What moves 7-10 mph, weighs many thousands of pounds, has a switch called a deadman, yet almost anyone is often allowed to drive? Answer: a forklift of course. But can anyone really drive one?
After some time in the field, working with operators of class I, II, and III material handling equipment, I can answer that: no. Not everyone is capable of efficiently and safely performing the job. I’ve identified the different players and listed what to look out for:
- The timid operator: Without confidence in the steering, throttle and braking of the equipment, this operator is likely to really slow down your facility. Warehouses are often tight spaces. A skittish operator is likely to errantly travel in the wrong direction, or hit a lift/lower control by mistake. They also tend to overuse the deadman and then fail to use it when required.
- The overthinking operator: Confident, but slow to grasp the controls and their function. I’ve met very nice individuals who, before traveling, hit lift and lower every time. And some operators who step on and off the deadman too early and often. These are often first-timers who can sometimes get over it quickly, but not everyone can.
- The delayed-reaction operator: Distracted by moving objects and generally not able to focus on the task at hand, these operators are sometimes hard to pick out of a crowd; watch out for them. They sometimes show themselves within a few weeks by hitting objects, or over traveling the lift when picking pallets. It’s best to re-deploy these people quickly.

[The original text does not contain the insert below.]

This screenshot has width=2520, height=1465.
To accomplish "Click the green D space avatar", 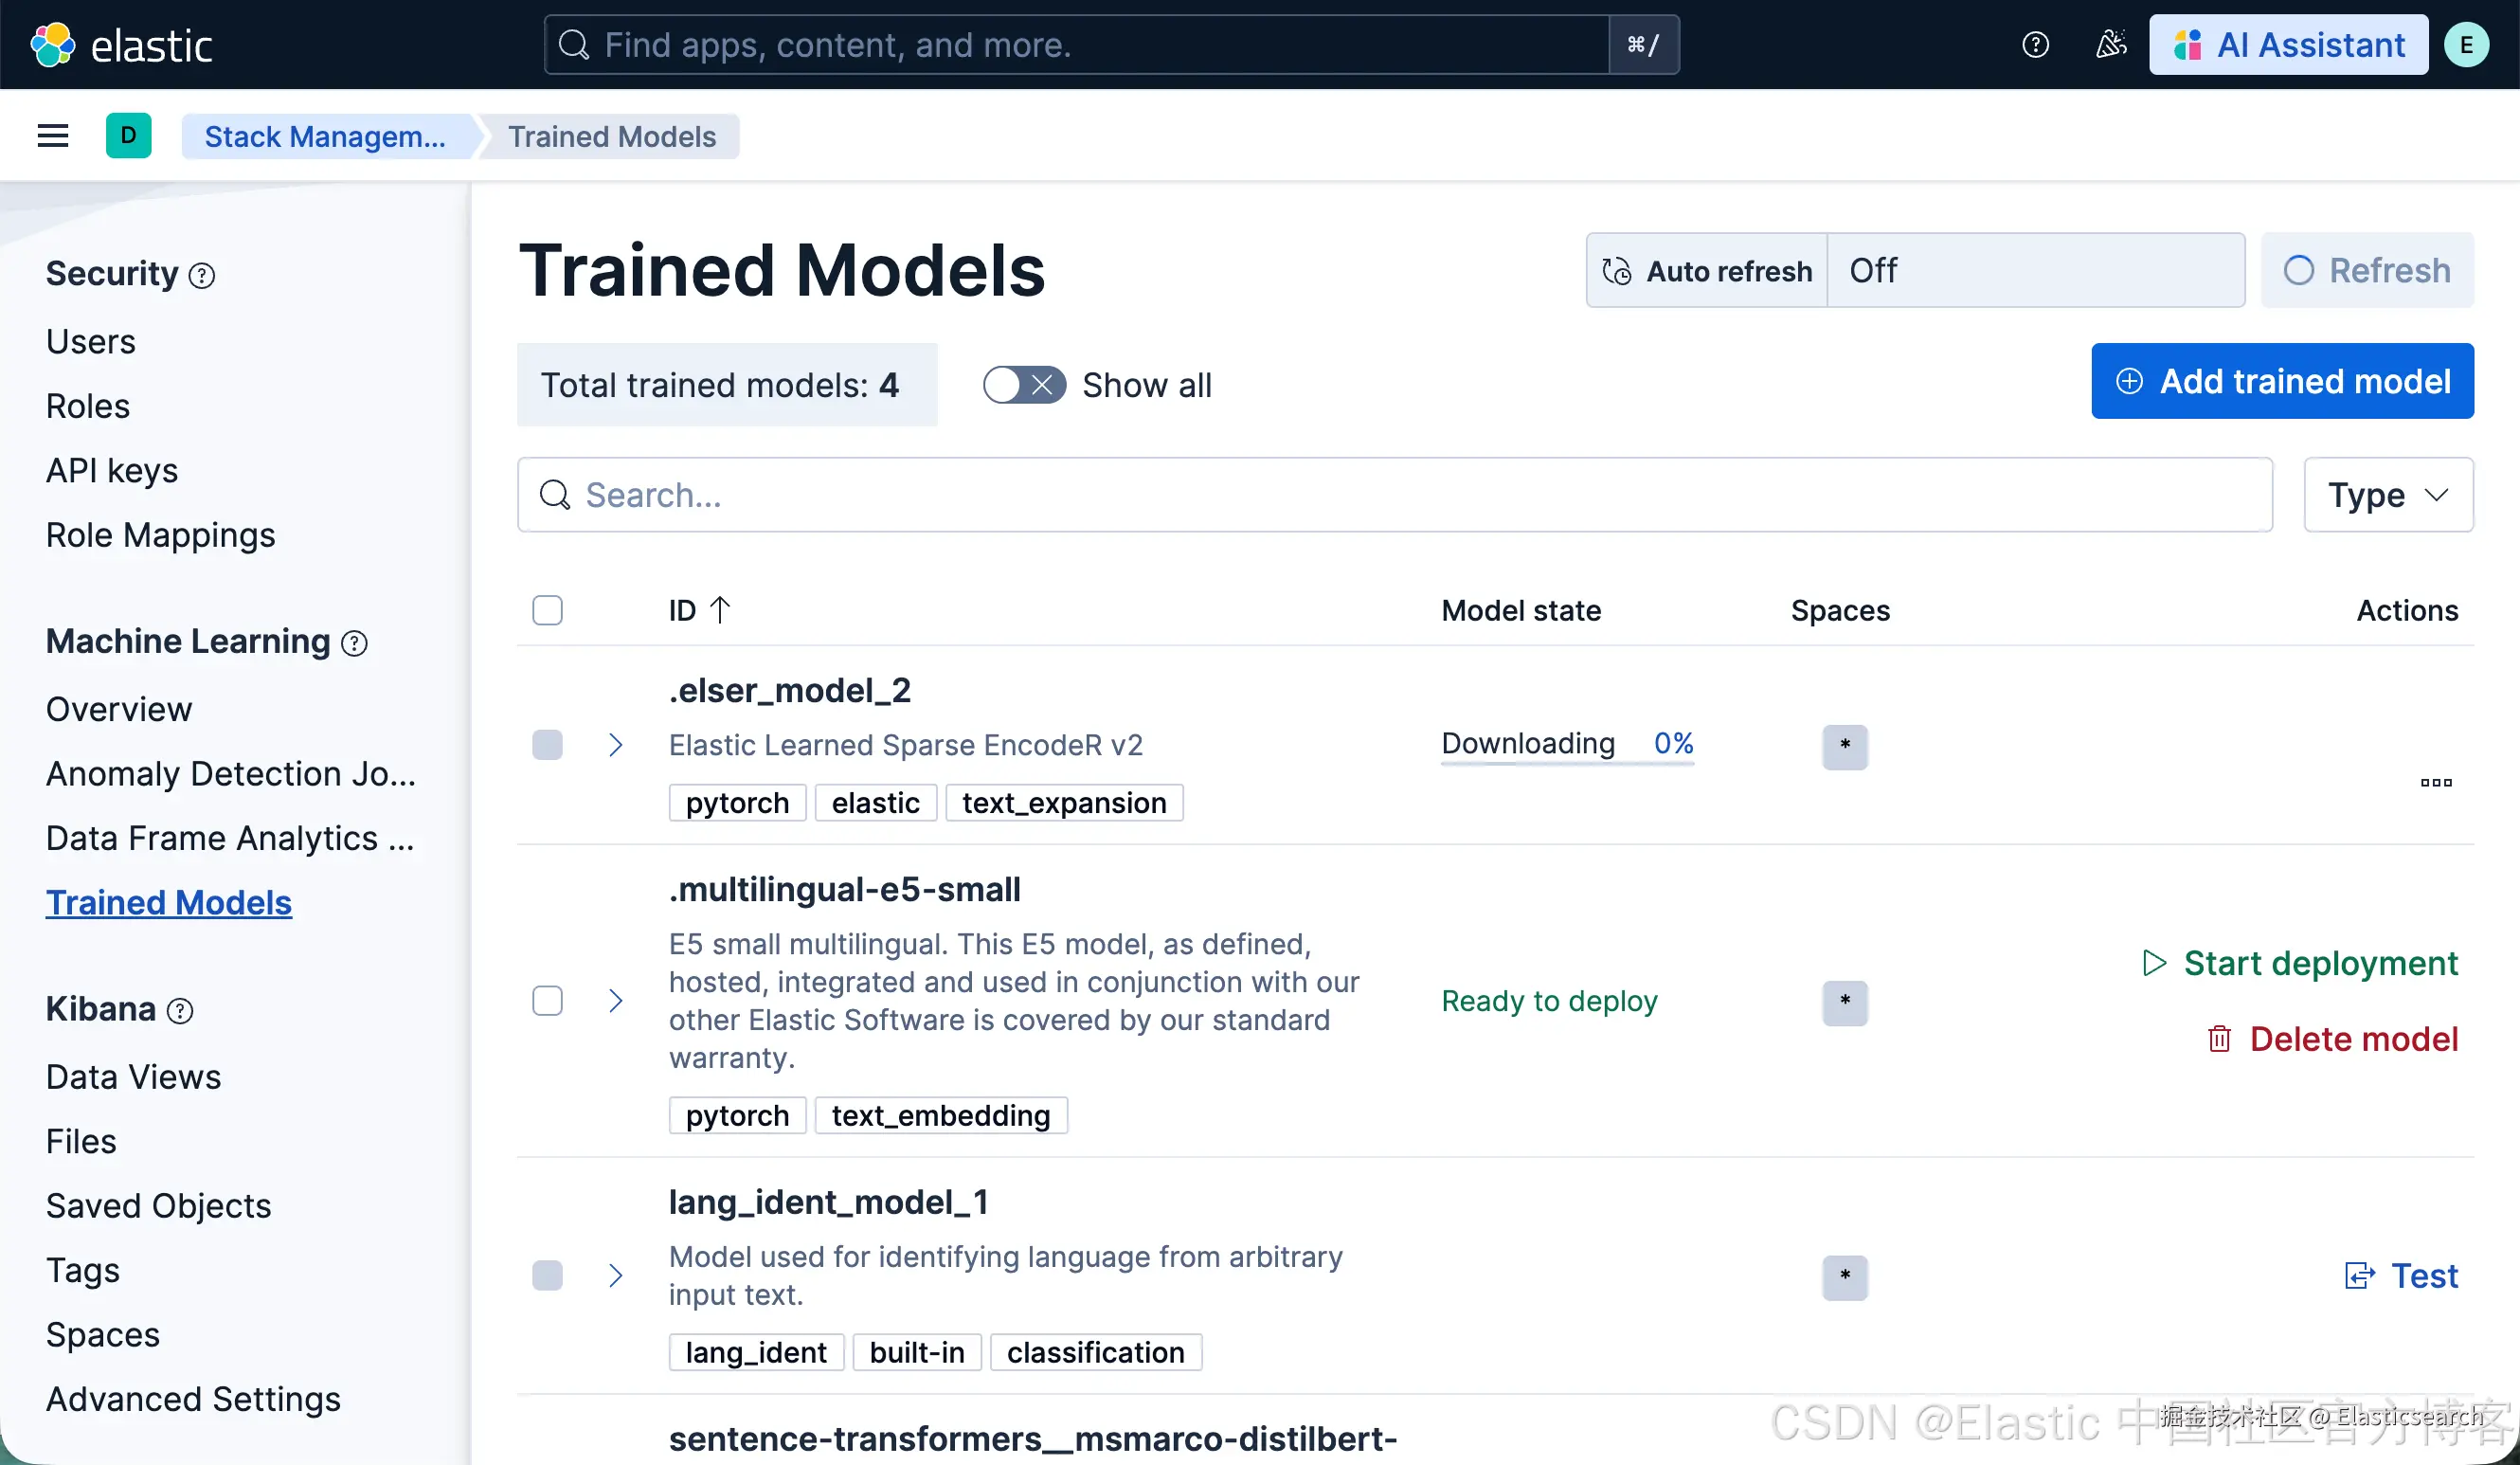I will coord(128,136).
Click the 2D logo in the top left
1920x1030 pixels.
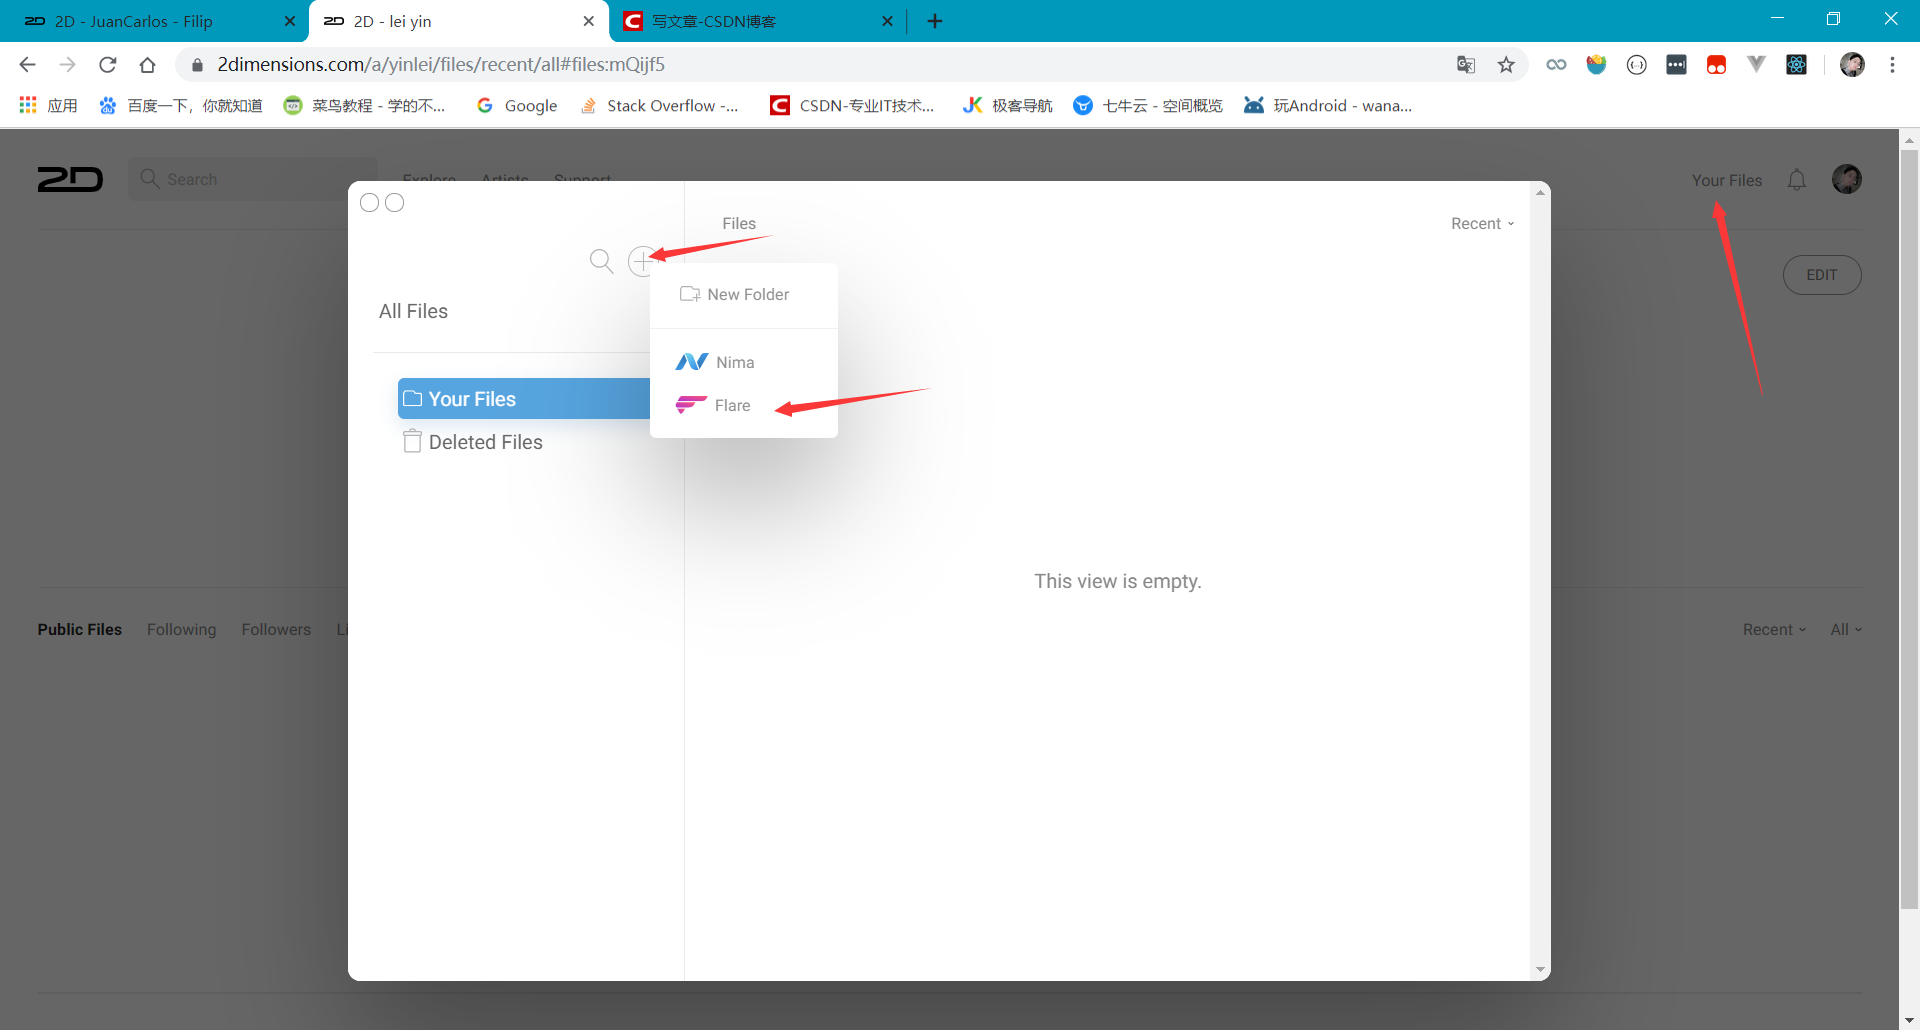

- The road-rage operator: Watch for aggression with other material handling equipment (MHE). Getting too close, too fast, tailgating, tapping, horn blasting without properly slowing and stopping. An incentive program may be fueling this individual’s hard driving ways.
- The cowboy: Typically young, can be male or female. Their smile is too big when they first get behind the wheel, and though careful at first (like getting to know a new bronco), will quickly start taking risks that are unnecessary.
Make the most of your coaching time
With any sport, there are naturals; those who can spin on a dime, confident in a quick straddle and lift, pushing the limits of the vehicle to make it look easy, fearless yet cautious, aware of their surroundings, and happy to be doing this very important job. If you’re lucky and you’ve hired a group like this, your job as a warehouse manager responsible for the safe operation of the MHE equipment is easy. There’s little need for coaching and no need for referees. Here’s where the sports analogy really hits home: imagine a playoff game without coaches and referees! Even those seasoned professional athletes would not be able to get through the game without a breakdown in game efficiency, fairness and safety.
But we’re talking about new-to-the-sport athletes who can’t possibly know and understand all the rules from a short 8-hour OSHA-required safety class and a few hours of hands-on training with the equipment. We’re talking about all kinds of operators you put out there without really knowing how good they are. We’re talking about your current workforce, experienced but unmonitored. How do you know who your best players are or, for that matter, who should even be on the field?
There is a way to have your coaching staff take down the stats as your team goes about their day. There is a referee that will monitor for impacts and warn the operators, or stop the game if it’s serious enough. These assistants and referees are electronic, monitoring the forklift’s every move and providing the coach with the stats you need via intuitive reports.
The winning game plan: Raymond iWAREHOUSE
You’ll be in a position to coach each and every operator to better performance. You’ll get more out of each player, while reducing risk of injury and damage. Here’s the plan for your lineup.
- Timid: Start this operator off with lower speed controls. Monitor for impacts. Monitor for times on-off the deadman. Monitor for times hitting lift. Coach and encourage. Very often, with practice and positive feedback, this operator can be a consistent producer. Tracking overall activity time and comparing to your material move metrics will show this operator’s progress, or lack thereof.
- Overthinking: This operator typically gets better on their own over time. Best to make them aware of the habit, and monitor the metrics of deadman and lift, then coach for improvement.
- Delayed reaction: This operator is similar to the timid operator, except with confidence. When working with this person, it’s best to have immediate feedback of impacts. This helps them anticipate and learn to shut down the function at the right time. Sometimes these operators shouldn’t make the final cut if they don’t pick it up quickly.
- Rage: You may have an entire crew of this genre. Aggressive people are drawn to large, powerful pieces of equipment. When working with this operator, they need to know the rules and what will happen when they are broken. They also need to know they are being monitored electronically for impacts and other metrics. Consider using the speed-limiting function to control this operator’s top speed. This can be a very powerful motivator to operators on incentive programs.
- Cowboy: Same as above except the incentive pay isn’t their key driver. They are more likely to just be horsing around. If they like their job and know they’re being watched, they’ll keep the rodeo outside of work.
Running a warehouse is kind of like running a sports team; each player is different; each needs to be coached to bring out their full potential. Today, you as a coach can have a team of electronic assistant coaches and referees on the field to monitor and help the operators learn new skills and follow the rules of the game. You then can focus on coaching those players that will benefit the most from your time for improved productivity.